Chronik zum Bernauer Schützenwesen
Schon seit früher Zeit hatte eine Schützengilde in Bernau Bestand in ihr waren der Großteil waffenfähigen Bürgerschaft eingeschlossen. Diese Schützengilde wurde erstmals 1418 schriftlich erwähnt, wo sie vom Rat die Genehmigung erhielt auf den Vogel schießen zu können. Eine zusätzliche Bestätigung bekam sie durch das Privileg des Kurfürsten Joachim 2. Doch ihre Zeit endete 1705 wo auf Königliche Anordnung die Bürgerschaft in eine Landmiliz eingegliedert und zwei Bürger-Kompanien mit den Mitgliedern der Gilde aufgestellt wurden.
Sie wurden 1712 vom Kronprinzen (Nachfolger Friedrich Wilhelm 1.) der diese als nutzlos befand aufgelöst.

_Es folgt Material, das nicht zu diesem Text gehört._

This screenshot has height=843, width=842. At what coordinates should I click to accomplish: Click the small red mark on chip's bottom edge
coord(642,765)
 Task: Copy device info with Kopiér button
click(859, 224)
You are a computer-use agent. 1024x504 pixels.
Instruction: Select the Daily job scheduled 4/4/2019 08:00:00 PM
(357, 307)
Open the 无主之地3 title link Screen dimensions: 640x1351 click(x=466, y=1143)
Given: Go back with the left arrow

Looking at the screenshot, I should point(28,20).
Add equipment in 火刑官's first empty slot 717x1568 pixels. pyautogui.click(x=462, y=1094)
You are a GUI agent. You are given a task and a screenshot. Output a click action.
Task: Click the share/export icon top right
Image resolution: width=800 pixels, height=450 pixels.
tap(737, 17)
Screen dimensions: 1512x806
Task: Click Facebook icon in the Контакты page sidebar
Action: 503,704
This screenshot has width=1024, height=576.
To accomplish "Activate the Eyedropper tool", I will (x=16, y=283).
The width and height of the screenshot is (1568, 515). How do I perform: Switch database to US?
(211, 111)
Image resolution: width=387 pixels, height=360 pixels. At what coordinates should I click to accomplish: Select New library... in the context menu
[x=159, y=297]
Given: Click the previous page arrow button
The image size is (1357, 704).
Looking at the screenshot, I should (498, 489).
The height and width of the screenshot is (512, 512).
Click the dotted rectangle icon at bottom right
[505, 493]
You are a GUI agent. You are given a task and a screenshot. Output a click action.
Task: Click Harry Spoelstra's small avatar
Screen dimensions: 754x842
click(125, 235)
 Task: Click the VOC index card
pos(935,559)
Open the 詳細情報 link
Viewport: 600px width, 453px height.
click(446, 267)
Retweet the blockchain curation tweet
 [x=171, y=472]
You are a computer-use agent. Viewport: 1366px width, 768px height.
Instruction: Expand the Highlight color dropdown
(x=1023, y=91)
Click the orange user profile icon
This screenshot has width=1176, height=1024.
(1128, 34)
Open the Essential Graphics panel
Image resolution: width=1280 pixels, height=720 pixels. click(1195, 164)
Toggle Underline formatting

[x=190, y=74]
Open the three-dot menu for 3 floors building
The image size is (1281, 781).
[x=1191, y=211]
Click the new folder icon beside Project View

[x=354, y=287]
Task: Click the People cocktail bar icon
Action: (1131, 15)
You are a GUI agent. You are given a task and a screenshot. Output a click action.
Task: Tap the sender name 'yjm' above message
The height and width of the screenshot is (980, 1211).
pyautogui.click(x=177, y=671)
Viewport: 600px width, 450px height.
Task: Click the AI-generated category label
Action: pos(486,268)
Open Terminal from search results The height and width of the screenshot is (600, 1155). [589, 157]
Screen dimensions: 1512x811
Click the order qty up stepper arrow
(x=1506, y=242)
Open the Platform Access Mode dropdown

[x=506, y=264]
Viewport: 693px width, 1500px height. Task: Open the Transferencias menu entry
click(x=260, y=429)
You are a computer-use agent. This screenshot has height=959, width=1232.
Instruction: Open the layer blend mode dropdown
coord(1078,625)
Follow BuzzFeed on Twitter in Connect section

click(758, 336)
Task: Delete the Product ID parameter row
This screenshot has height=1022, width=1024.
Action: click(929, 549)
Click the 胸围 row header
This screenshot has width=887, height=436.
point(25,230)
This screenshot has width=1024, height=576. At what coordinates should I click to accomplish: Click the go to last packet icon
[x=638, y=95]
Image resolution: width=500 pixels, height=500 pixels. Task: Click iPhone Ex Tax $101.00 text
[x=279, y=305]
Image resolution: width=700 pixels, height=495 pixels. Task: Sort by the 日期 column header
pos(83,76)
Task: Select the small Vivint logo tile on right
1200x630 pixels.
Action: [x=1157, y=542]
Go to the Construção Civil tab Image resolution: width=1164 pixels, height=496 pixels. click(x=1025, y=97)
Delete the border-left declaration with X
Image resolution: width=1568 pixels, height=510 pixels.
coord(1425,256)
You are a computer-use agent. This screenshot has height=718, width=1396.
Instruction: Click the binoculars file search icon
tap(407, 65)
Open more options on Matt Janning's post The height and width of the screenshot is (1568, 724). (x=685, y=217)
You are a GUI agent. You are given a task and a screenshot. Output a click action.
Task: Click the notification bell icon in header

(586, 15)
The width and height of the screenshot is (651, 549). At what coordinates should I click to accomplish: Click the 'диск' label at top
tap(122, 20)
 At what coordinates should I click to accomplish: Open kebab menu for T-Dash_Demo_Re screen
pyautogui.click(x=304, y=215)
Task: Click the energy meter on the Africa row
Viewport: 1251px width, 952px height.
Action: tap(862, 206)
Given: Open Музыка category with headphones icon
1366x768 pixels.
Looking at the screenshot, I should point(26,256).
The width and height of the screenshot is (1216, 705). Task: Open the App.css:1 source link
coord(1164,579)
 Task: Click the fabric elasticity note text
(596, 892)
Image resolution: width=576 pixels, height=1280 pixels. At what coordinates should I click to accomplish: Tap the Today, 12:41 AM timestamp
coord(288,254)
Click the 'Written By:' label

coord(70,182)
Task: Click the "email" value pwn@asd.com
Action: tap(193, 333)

Somit mussten alle Schieß – und Waffenübungen eingestellt werden. Zwar bekamen die Bernauer während des zweiten Schlesischen Krieges (1744/45) Waffen und Munition diese mussten aber 1746 wieder abgegeben werden.
Seit dieser Zeit war in Bernau keine Schützenorganisation ansässig. Bis 1782 wo sich das Interesse an Schützenfeiern verstärkte wurde ein Bittschreiben an den König (22.03.1782) gesandt um das alte Privileg zurück zu erhalten. Ob das wirklich der Fall war ist ungewiss, eines steht aber aktenmäßig fest das sich am 3.Pfingstfeiertage 1782 in Bernau rund 30 meist junge Männer zu einer Schützengesellschaft zusammentaten und von da ab wieder alljährlich das Königsschießen abhielt. Sie und die Gesellschaft waren aber nur als reine Privatangelegenheit zu sehen deshalb nahm auch der Magistrat keine Notiz von ihr.
Erst mit Einführung der Osteichnen Städteordnung am 02.07.1809 fand unter großer Anteilnahme der Einwohner der Stadt und des gesamten Magistrats eine öffentliche Schützenfeier mit Königsschießen statt. Und durch den in der Städteordnung festgesetzten § 28, der da lautete:
”... eine Schützengilde in der Bürgerschaft zu den notwendigen Anstalten bei der Stadt ...”
bekam diese Schützengesellschaft öffentliche Bedeutung und nannte sich wieder Schützengilde.
Seit dem ist die “Schützengesellschaft” aus der Bernauer Geschichte verschwunden – bis heute.
Das Jahr1999 wurde für eine kleine Gruppe bestehend aus Männer und Frauen von großer
Bedeutung den Sie gründeten basierend auf die Tradition von 1782 eine neue “Schützengesellschaft Bernau e. V.”
Tradition, Kameradschaft und Familiensinn sind unser Leitmotiv. Wir sind ein kleiner beschaulicher Verein und versuchen die Traditionen der alten Bernauer Schützenvereinigungen aufleben zu lassen um somit der Stadt Bernau einen neuen historischen Verein hinzuzufügen.
Wir haben uns im Verein für die alte Bernauer Schützenuniform als Vereinsbekleidung entschieden. Sie wurde um 1846 in Bernau mit königlicher Anordnung eingeführt und weit bis ins Jahr 1875 von den Schützen getragen.
Diese Uniform wird erstmalig zum Hussitenfest 2000 öffentlich von den Mitgliedern des
Vereins getragen. Ebenfalls führen wir seit dem Hussitenfest des Jahres 2000 in unserem Festzelt auf einem Luftgewehrstand das Preisschießen zum Hussitenpokal durch. Dieser Pokal kann von Bürgern der Stadt Bernau und Umgebung mit dem Luftgewehr auf 10 m Distanz und 5 Schuss mit der besten Ringzahl erkämpft werden. Es soll nach Möglichkeit Traditionen zu jedem Hussitenfest werden.
Zum Hussitenfest 2001 wurde zum 1. Mal die Neue Vereinsfahne der Schützengesellschaft Bernaue.V. vorgestellt. Diese wurde von den Schützenbrüdern Conny und Ricky Rademann nebst deren Familienangehörigen in Aufwändiger Handarbeit angefertigt. Sie ist an historische Originale angelehnt da es keine Angaben über eine Vereinsfahne der alten Schützengesellschaft gibt.